**DIRECTIONS**
1/ In the planarization proof, what does Proposition 3.5 say about the image $\Phi(K)$?
2/ Pick up the planarization proof after its last sentence and carry the argument forward.

If a line $\lambda^{\prime}$ is disjoint from $B_{\Phi}$, then $(\sigma_{\lambda}\cdot\sigma_{\lambda^{\prime}})_{B_{\Phi}}=(\sigma_{\lambda} \cdot\varkappa_{\lambda^{\prime}})_{B_{\Phi}}\geq 6$. On the other hand, two different conics either share a line component or intersect by at most 4 points, counting multiplicities. It follows that all conics $\sigma_{\lambda}$ share a line component $\lambda_{0}$, in particular, all $\sigma_{\lambda}$ have a point $a\notin B_{\Phi}$ in common. Then, for every line $\lambda\subset\mathbb{P}^{2}$, the plane $P_{\lambda}$ containing the image of $\lambda$ contains also $\Phi(a)$, which means that $\Phi$ must be cotrivial.
The same proof by contradiction works for the case of degree 2. $\square$
Proof of Proposition 3.8.
Assume the contrary: there is a component $K$ of $J_{\Phi}$ that has dimension one. By Proposition 3.5, the image $\Phi(K)$ is a plane curve. Consider the following cases.
First, suppose that neither $K$ nor $\Phi(K)$ is a subset of a line. We will write $P$ for the plane containing $\Phi(K)$. By the Corollary 3.7, the image of a generic line $\lambda\subset\mathbb{P}^{2}$ under the map $\Phi$ is tangent to $\Phi(K)$ at two or more points. Moreover, we may assume that the tangent lines of $\Phi(K)$ at these points do not coincide and therefore define a unique plane. It follows that $P_{\lambda}=P$. Since $\lambda$ is generic, this implies that $\Phi$ is trivial and hence cotrivial, a contradiction.
Second, suppose now that $\Phi(K)$ lies in a line $L\subset\mathbb{P}^{3}$. Then, since, for a generic line $\lambda\subset\mathbb{P}^{2}$, the curve $\Phi(\lambda)$ is tangent to $\Phi(K)$, the plane $P_{\lambda}$ must contain $L$. It follows that $\Phi$ is cotrivial, a contradiction.
Finally, suppose that $K$ is a subset of a line but $\Phi(K)$ is not a subset of a line. Then $\Phi(K)$ lies in a plane algebraic curve $\Xi$ of degree two or three. Consider the dual planarization $\Phi^{*}$. If $\Phi$ is strictly cubic, then $\Phi^{*}$ is defined on some nonempty Zariski open subset of $\mathbb{P}^{2*}$. If $\Phi^{*}$ is trivial, then $\Phi$ must be cotrivial. If $\Phi^{*}$ is cotrivial, then $\Phi$ must be trivial. Thus we may assume that $\Phi^{*}$ is neither trivial nor cotrivial. Note that, for a generic line $\lambda\subset\mathbb{P}^{2}$, the image $\Phi(\lambda)$ is tangent to $\Phi(K)$ at the point $\Phi(\lambda\cap K)$. It follows that the plane $P_{\lambda}$ is tangent to $\Phi(K)$. We see that the image $\Phi^{*}(\mathbb{P}^{2*}{\setminus}B_{\Phi^{*}})$ lies in the set of all tangent planes of $\Xi$.

**SOURCE MATERIAL**
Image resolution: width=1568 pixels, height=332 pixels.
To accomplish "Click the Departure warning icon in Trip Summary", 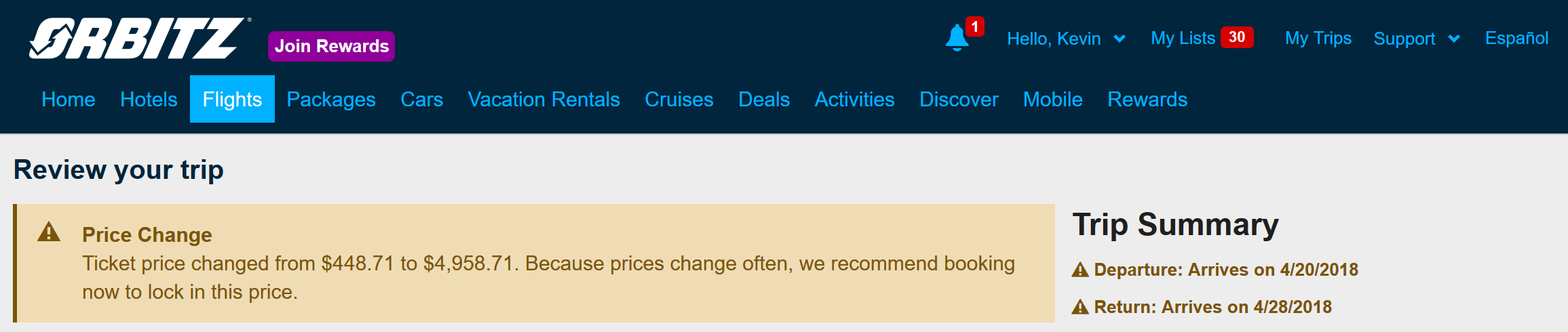I will [x=1080, y=270].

**ANSWERS**
1/ It is a plane curve.

2/
The set $\Xi^{*}$ of all tangent planes of $\Xi$ is a cone in $\mathbb{P}^{3*}$ (indeed, every plane in $\Xi^{*}$ is an element of a linear pencil of planes, i.e., of a line in $\mathbb{P}^{3*}$, containing the plane of $\Xi$). A plane section of the cone $\Xi^{*}$ not passing through the vertex of this cone is a curve projectively equivalent to the dual curve of $\Xi$. Since $\Phi^{*}$ is a planarization that is neither cotrivial nor dual quadratic, it must be a strictly cubic planarization by [Timorin2012], Theorem 1.1. It follows that the projectively dual curve of $\Xi$ has degree at most three. Indeed, the image of a line under a cubic rational map lies in a curve of degree at most three. Then the degree of the surface $\Xi^{*}$ is also at most three. By Proposition 3.1, we may assume that $\Phi^{*}(\mathbb{P}^{2*}{\setminus}B_{\Phi^{*}})$ has dimension two, i.e., includes an open subset of $\Xi^{*}$. It now follows from Lemma 3.9 that the planarization $\Phi$ is trivial or cotrivial, a contradiction. $\square$
By Lemma 3.4, if $\Phi$ is a strictly cubic planarization then the image $\Phi(\lambda)$ of a generic line $\lambda\subset\mathbb{P}^{2}$, is a cubic curve. We need the following proposition.
Proposition 3.10.
Suppose $\Phi$ is strictly cubic, not cotrivial and not dual quadratic. Assume also that the topological degree of $\Phi$ is one. Then the set of all lines $\lambda\subset\mathbb{P}^{2},$ such that their $\Phi$images are cuspidal cubics$,$ is not Zariski dense.
Proof.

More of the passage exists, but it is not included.